The reports and questions for Kopp took up a majority of the meeting, extending for over an hour.
Kopp has been under fire ever since an UMSU council meeting several weeks ago where former vice-president student services Jessica Morrison alleged that he had inappropriately spent $14,000 on an UMSU credit card. Kopp expressed disappointment at the AGM that most questions directed towards him were regarding the release of his UMSU credit card statements, noting that the projects and campaigns successfully conducted by UMSU throughout the year were being overshadowed.
“I do wish people looked at the fee levies we implemented that will help indigenous students from vulnerable circumstances, undergraduate research, funding for child care spots, and renovations to the heart of our campus. But at the same time I am always happy to answer any and all questions about the union,” Kopp told the Manitoban.
UMSU council has since formally apologized to the student body, in part for denigrating council members’ reputations after the credit card issue surfaced. The council also voted to cancel a planned forensic audit into the union’s expenses.
Another concern raised was UMSU’s recent condemnation of the Canadian Federation of Students-Manitoba (CFS-MB) for partisan activity.
At the last UMSU council meeting, councillors voted to denounce CFS-MB for publicly endorsing the policies of the Manitoba NDP during the ongoing provincial election.
At the AGM, Faculty of Music Students’ Association (FMSA) jazz studies representative Anatol Rennie called on the UMSU executives to refrain from publicly endorsing or campaigning for any political party in order to avoid hypocrisy given their stance on CFS-MB.
Rennie said if UMSU executives cannot promise to do this or view it to be unacceptable, then they should rescind the motion condemning CFS-MB and apologize.
Because the AGM failed to meet quorum of 200 members, Rennie’s motion will be forwarded to UMSU council for consideration at their next meeting.
Rennie told the Manitoban that UMSU’s denunciation of CFS-MB misrepresented the issue because CFS-MB did not formally endorse any political party. He added that there was a lack of debate on the motion before it passed in council.
“This is the CFS’s job: to evaluate policy and advocate on behalf of students,” Rennie told the Manitoban.
Rennie also noted that the original motion was harmful for the already strained relationship between UMSU and CFS-MB.
“There’s been a lot of bad blood between UMSU and the CFS,” Rennie said.
Rennie also expressed concern that the original motion to denounce was brought forward by Darius Hunter, a council member who worked as a staffer for the provincial Progressive Conservatives, noting that the decision to bring forward the motion could have also been politically motivated.
Lack of promotion
Some students expressed concern over the fact that many of them would never have known about the AGM if an unofficial Facebook event had not been shared during the weekend ahead of the meeting.

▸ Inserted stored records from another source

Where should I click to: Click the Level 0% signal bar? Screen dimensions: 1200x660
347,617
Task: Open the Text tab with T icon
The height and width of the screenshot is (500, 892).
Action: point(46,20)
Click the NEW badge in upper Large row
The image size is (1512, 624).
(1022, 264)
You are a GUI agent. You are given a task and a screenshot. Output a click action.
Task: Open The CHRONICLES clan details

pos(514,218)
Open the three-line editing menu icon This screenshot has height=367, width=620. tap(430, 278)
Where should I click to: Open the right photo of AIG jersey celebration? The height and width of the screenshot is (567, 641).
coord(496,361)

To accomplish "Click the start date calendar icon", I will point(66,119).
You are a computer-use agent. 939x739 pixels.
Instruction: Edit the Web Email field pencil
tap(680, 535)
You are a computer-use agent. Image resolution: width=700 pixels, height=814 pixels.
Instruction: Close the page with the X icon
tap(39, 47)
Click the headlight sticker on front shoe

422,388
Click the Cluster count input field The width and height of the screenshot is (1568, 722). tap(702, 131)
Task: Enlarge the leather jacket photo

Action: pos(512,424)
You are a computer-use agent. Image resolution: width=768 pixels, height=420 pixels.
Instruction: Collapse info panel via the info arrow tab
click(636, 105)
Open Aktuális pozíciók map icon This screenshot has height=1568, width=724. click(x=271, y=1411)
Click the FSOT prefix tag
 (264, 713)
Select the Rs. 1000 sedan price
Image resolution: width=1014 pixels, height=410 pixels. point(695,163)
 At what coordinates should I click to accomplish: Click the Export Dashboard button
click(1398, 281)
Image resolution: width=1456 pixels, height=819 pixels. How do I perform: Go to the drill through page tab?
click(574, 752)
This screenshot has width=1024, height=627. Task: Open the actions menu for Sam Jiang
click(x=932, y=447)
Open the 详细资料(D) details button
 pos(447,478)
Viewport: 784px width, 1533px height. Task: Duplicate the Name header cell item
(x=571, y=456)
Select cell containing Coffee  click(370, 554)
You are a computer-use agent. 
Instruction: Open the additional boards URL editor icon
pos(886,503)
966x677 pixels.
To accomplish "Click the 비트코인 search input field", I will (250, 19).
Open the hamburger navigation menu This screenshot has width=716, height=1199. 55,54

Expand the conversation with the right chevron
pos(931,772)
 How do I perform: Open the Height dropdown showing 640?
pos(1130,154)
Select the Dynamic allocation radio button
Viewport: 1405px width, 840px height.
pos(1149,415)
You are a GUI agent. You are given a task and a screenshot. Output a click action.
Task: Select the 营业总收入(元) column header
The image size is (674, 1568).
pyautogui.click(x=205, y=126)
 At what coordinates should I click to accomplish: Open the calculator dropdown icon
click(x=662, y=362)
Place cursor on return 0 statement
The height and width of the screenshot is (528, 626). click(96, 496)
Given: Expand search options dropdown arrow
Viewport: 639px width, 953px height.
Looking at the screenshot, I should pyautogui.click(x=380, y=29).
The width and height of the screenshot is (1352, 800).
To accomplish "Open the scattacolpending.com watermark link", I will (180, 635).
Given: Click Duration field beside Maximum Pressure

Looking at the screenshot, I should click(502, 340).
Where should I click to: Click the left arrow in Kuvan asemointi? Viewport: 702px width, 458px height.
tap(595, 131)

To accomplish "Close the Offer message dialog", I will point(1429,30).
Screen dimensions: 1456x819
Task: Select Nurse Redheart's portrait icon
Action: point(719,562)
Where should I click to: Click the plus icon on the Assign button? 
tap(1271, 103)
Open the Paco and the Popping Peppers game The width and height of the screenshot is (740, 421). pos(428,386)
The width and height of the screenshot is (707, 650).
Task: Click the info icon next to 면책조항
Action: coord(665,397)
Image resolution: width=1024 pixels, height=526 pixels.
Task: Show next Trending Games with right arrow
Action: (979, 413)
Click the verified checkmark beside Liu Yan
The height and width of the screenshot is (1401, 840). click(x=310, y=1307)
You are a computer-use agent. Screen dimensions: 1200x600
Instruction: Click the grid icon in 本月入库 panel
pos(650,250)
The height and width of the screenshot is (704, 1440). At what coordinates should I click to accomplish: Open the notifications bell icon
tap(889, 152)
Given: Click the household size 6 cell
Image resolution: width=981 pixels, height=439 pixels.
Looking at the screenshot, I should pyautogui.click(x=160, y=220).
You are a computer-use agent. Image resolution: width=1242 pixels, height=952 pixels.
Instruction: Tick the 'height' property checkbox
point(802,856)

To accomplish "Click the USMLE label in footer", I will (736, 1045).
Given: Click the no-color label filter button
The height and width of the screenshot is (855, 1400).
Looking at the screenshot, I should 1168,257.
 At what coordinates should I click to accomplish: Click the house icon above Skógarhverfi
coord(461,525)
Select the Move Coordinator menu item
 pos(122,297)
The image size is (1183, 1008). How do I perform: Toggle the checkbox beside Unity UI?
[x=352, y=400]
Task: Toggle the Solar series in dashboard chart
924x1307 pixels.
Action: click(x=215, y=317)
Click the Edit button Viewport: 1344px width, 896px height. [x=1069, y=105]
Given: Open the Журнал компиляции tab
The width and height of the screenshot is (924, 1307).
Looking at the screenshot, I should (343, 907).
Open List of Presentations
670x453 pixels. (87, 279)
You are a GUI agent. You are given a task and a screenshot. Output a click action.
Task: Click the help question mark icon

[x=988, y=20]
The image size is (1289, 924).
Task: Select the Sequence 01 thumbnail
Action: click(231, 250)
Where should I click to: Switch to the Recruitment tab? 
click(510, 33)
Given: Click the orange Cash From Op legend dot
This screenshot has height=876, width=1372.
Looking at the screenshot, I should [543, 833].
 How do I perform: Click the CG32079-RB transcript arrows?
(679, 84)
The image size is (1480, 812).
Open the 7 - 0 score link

The meeting was held on the Fort Garry campus at 9 a.m. on Easter Monday, at a time that spans at least two class periods. The AGM drew a crowd of about 85 people, which was noted to be a much higher turnout than previous years.
Kieran Labossière, senior stick of the FMSA, created the event in order to encourage students to attend.
“Even students who are engaged did not know when or where the event was because UMSU, beyond sending an email with the information and using their Facebook page to make an announcement, provided really no promotion for the event,” Labossière said.
“All their other events are much better promoted. This one was mysteriously lacking. It was also rescheduled on very short notice. So I felt like I should take the initiative to try and get students out because they have a chance to have their voice heard and should be able to take advantage of that.”
Kopp claims the UMSU executive promoted the AGM adequately, pointing out that students were invited via their email, it was put up on the UMSU Facebook page, and discussed at the union’s governance meeting.
“Some people are skeptical of everything. The reality is that it was a logistical consideration. There’s only so many places on campus that fit 200 people, and whether you have it at 9 a.m. or 5 p.m. or 10 p.m., people are going to have things on the go,” he said.
“We did the best we could to notify students and get them out for a robust democratic conversation.”